Kennengelernt hatten sich Cantrell und DuVall, der die Band 2006 ebenfalls für eine Reunion-Tour begleitete, bereits 2000, als Comes With The Fall den Support für Cantrells Solo-Projekt stellten. Schon damals sang DuVall die Parts von Staley, wenn Cantrell die Stücke seiner zu diesem Zeitpunkt in der Schwebe befindlichen Band anstimmte. Zum Casting musste er dennoch, bevor er 2008 als offizielles Bandmitglied bestätigt wurde – obwohl er nur einen Versuch brauchte. Nachdem er mit Alice In Chains gemeinsam Love, Hate, Love sang, drehte sich Kinney zu seinen Kollegen um und meinte trocken: „Na, da ist die Suche dann auch schon wieder vorbei.“ Einige Fans reagierten erbost auf die Neubesetzung. „Wir wollen das feiern, was wir gemacht haben, und die Erinnerung unseres Freundes wahren“, entgegnete Cantrell. „Es geht nicht darum, Abschied zu nehmen zu vergessen. Sondern sich zu erinnern und weiterzumachen.“ Schön gesagt!

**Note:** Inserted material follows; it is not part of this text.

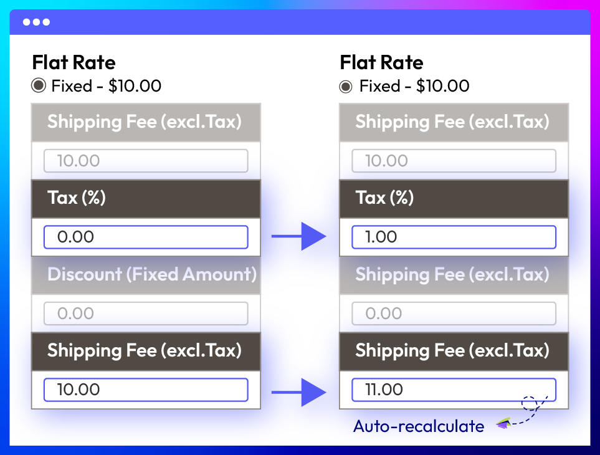Click the Tax field showing 1.00
This screenshot has width=600, height=455.
click(454, 237)
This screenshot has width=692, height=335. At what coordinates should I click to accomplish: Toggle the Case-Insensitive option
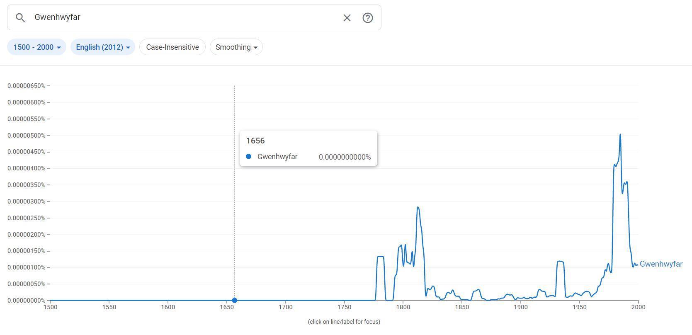[x=172, y=47]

10. Godsmack – I Stand Alone

Das Vermächtnis Staleys wird schließlich nicht dadurch geschmälert, dass DuVall bei Alice In Chains anheuerte. Im Gegenteil. Denn erstens ist DuVall ein ganz anderer Sänger als sein Vorgänger und andererseits ermöglicht das neue Line-Up einer neuen Generation, das Werk der Band und damit auch Staleys Schaffen zu entdecken. Anfang der Nullerjahre machte sich eine neue Welle von Bands auf, den Sound von Bands wie Pearl Jam, Nirvana oder eben auch Alice In Chains ein neues Gewand zu verpassen. Puddle of Mudd, Staind, Creed und – urgs – Nickelback wurden schnell zur „Post-Grunge“-Bewegung ausgerufen, obwohl sie wenig gemein hatten. Die Geschichte wiederholte sich.

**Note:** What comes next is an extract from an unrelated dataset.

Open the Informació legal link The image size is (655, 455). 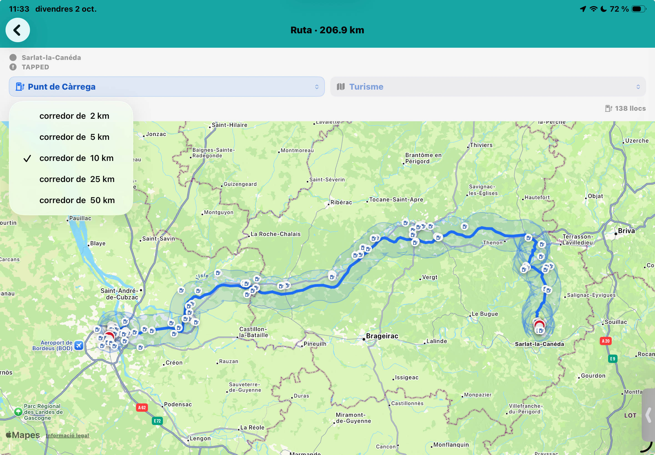pyautogui.click(x=67, y=435)
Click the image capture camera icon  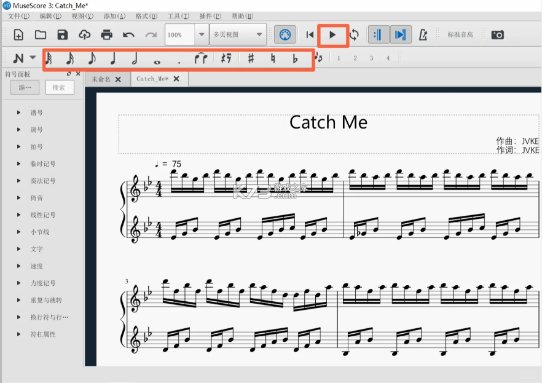[498, 34]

Mit Godsmack nahm zu dieser Zeit eine Band Fahrt auf, die sich schon 1995 gegründet hatte. Der Name konnte doch kein Zufall sein, oder? Da gibt es doch diesen Song auf Dirt… „Wir kannten den Alice In Chains-Song, aber dachten gar nicht daran“, winkte Sänger Sully Erna ab. Stattdessen entstand der Name, als sich Erna über jemanden mit einem Herpesbläschen am Mund lustig machte und am nächsten Morgen mit einem eben solchen aufwachte. „Es sah aus, als hätte Gott mir aufs Maul gehauen, weil ich jemanden verspottet hatte!“ Wäre das geklärt. So oder so nannte Erna bei einer Gedenkveranstaltung zu Ehren Staleys diesen als seinen Lieblingssänger. „Er war es, der mich zum Singen brachte!“ Mit Godsmack fand er eine Band, die zudem noch den Metal-Sound mitbrachte, der schon immer ein Teil von Alice In Chains‘ musikalischer DNA war.